Now, after a few weeks of stalling, I have listed that Electro-Chron for sale here at the Watch Forum. An eBay listing will begin on Sunday. I am mentioning this here because readers of this forum might be interested in the watch, and I will be selling two other models later.

This has been a tough call to make, but I have decided to focus my collection on Hamiltons, both electric and mechanical models.

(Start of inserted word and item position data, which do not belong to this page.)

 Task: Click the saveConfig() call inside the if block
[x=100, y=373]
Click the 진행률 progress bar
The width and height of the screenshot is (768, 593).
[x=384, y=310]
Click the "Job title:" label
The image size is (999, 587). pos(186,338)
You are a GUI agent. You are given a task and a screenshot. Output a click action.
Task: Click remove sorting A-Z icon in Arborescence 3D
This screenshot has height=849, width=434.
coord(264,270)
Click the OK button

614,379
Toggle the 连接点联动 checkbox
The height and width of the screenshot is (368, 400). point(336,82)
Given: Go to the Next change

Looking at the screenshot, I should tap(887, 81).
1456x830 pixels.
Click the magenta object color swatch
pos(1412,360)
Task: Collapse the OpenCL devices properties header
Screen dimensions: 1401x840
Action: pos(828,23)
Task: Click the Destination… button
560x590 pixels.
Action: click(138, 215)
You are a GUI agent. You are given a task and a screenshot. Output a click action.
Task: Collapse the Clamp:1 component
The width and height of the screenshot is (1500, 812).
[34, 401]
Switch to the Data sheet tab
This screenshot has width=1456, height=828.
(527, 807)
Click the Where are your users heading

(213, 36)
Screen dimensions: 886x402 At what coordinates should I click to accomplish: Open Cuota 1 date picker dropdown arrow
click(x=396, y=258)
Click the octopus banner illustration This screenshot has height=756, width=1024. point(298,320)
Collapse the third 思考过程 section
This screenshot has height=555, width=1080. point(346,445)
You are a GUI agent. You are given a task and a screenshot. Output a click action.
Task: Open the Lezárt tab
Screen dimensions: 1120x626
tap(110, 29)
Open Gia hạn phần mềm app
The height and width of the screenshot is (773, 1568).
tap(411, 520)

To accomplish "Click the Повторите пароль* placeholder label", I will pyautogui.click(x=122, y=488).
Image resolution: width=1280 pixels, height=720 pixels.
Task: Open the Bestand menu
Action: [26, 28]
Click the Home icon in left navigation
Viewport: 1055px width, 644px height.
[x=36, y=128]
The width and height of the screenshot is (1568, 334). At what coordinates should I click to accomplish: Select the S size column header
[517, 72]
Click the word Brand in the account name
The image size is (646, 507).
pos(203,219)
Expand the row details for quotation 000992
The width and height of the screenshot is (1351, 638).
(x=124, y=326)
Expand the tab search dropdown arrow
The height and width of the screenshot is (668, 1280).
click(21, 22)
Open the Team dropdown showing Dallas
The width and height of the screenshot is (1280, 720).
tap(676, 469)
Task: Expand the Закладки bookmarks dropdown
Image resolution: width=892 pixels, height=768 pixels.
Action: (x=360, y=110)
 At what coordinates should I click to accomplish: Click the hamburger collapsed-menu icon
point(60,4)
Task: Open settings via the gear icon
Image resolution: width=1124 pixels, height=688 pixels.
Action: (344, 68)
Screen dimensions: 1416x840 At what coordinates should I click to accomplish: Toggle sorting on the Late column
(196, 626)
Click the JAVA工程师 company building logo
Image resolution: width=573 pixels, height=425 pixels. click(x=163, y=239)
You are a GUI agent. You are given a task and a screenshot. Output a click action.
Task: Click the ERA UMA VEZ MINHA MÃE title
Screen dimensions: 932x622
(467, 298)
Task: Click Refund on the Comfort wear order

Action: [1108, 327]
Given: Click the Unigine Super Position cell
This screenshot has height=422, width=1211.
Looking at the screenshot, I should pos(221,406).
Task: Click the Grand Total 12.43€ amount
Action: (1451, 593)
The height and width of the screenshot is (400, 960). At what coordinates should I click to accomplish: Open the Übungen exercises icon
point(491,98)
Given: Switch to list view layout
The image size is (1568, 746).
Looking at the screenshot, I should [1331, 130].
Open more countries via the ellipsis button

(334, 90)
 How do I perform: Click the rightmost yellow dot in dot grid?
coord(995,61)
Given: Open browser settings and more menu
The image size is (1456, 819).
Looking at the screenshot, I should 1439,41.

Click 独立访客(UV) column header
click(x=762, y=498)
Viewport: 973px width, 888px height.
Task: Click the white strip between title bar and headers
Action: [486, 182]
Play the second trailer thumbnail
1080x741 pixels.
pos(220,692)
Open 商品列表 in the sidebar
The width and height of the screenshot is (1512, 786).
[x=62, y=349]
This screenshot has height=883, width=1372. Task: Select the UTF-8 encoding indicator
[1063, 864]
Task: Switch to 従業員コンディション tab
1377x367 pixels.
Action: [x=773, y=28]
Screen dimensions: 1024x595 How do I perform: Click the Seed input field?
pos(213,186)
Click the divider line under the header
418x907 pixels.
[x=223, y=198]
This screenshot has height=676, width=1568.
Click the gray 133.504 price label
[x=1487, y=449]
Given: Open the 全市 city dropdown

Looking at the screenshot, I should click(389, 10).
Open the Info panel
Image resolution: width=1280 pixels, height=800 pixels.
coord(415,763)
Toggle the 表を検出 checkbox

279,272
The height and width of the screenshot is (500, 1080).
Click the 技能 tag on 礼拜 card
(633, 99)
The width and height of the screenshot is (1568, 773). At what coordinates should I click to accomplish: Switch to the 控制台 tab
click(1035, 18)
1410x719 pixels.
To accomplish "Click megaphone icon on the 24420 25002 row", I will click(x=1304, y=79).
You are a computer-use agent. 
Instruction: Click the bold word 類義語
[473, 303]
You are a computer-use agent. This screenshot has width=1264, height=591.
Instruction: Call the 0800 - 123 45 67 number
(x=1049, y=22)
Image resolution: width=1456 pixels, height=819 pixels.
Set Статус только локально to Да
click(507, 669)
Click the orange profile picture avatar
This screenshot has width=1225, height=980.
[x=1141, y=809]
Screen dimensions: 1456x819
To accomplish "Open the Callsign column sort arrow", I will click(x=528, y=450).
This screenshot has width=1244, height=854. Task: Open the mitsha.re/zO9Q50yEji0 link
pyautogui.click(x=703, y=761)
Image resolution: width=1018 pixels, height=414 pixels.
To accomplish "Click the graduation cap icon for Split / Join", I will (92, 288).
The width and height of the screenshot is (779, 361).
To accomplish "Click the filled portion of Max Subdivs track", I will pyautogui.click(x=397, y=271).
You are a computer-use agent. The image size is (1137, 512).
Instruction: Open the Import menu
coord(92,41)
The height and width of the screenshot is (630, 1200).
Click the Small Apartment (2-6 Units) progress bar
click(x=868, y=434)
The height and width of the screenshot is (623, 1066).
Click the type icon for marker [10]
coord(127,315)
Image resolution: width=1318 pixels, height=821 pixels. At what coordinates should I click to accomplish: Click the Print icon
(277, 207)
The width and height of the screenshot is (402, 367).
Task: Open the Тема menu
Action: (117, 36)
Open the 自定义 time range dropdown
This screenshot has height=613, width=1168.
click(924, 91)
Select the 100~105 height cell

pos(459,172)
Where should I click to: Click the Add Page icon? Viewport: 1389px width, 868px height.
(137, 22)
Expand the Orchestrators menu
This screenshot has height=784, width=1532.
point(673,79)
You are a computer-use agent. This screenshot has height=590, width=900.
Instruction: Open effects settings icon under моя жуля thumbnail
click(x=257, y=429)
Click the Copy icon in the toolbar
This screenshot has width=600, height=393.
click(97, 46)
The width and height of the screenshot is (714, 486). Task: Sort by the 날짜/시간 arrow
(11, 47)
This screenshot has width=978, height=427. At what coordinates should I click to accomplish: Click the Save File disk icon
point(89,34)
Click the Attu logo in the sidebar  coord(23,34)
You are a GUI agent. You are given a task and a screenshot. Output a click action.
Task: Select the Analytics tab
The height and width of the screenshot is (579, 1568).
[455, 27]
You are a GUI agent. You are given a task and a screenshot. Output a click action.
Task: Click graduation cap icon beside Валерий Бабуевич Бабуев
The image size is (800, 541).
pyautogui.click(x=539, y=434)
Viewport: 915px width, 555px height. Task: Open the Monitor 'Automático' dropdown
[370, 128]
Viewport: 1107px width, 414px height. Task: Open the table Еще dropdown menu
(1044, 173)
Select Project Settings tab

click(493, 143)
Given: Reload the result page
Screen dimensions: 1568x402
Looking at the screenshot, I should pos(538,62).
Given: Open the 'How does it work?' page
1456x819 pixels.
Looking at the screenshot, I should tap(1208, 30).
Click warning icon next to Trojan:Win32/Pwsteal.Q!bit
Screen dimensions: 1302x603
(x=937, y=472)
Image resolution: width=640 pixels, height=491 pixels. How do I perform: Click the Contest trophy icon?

So, here are some photos of the watch, in tribute to Silver Hawk's fine work and with thanks to M.S. for making it happen.


----------



## martinus_scriblerus (Sep 29, 2008)

It sure looks like a nice one John.

I do understand wanting to focus, but I just can't resist these ones (of course I DO have about 15 of them it seems).

Good luck with it.


----------



## dombox40 (Oct 20, 2008)

martinus_scriblerus said:


> It sure looks like a nice one John.
> 
> I do understand wanting to focus, but I just can't resist these ones (of course I DO have about 15 of them it seems).
> 
> Good luck with it.


Nice to hear from you Dave I thought you had gone on a long vacation. :thumbsup:


----------



## dombox40 (Oct 20, 2008)

I foolishly sold mine but was fortunate to pick this up at a bargain price and all that was wrong with it was a broken stem which was quickly fixed by the Brighton wizz kid.


----------



## Drum2000 (Apr 2, 2010)

I hope that there are some really big boots around your house because I suspect that there will come a time that you'll be kicking yourself for selling this watch!


----------



## Silver Hawk (Dec 2, 2003)

martinus_scriblerus said:


> of course I DO have about 15 of them it seems


..including some very rare black dialled ones if I remember correctly.


----------



## martinus_scriblerus (Sep 29, 2008)

dombox40 said:


> martinus_scriblerus said:
> 
> 
> > It sure looks like a nice one John.
> ...


Ken:

Yes, I am still alive, but an absolutely snowed under. I hope to make some meaningful posts after June is done.


----------



## martinus_scriblerus (Sep 29, 2008)

Silver Hawk said:


> martinus_scriblerus said:
> 
> 
> > of course I DO have about 15 of them it seems
> ...


Guilty as charged. I did sell one of them (the blacked dialed ones), but still have two. I was going to sell one to John, but I guess he won't be needing it now!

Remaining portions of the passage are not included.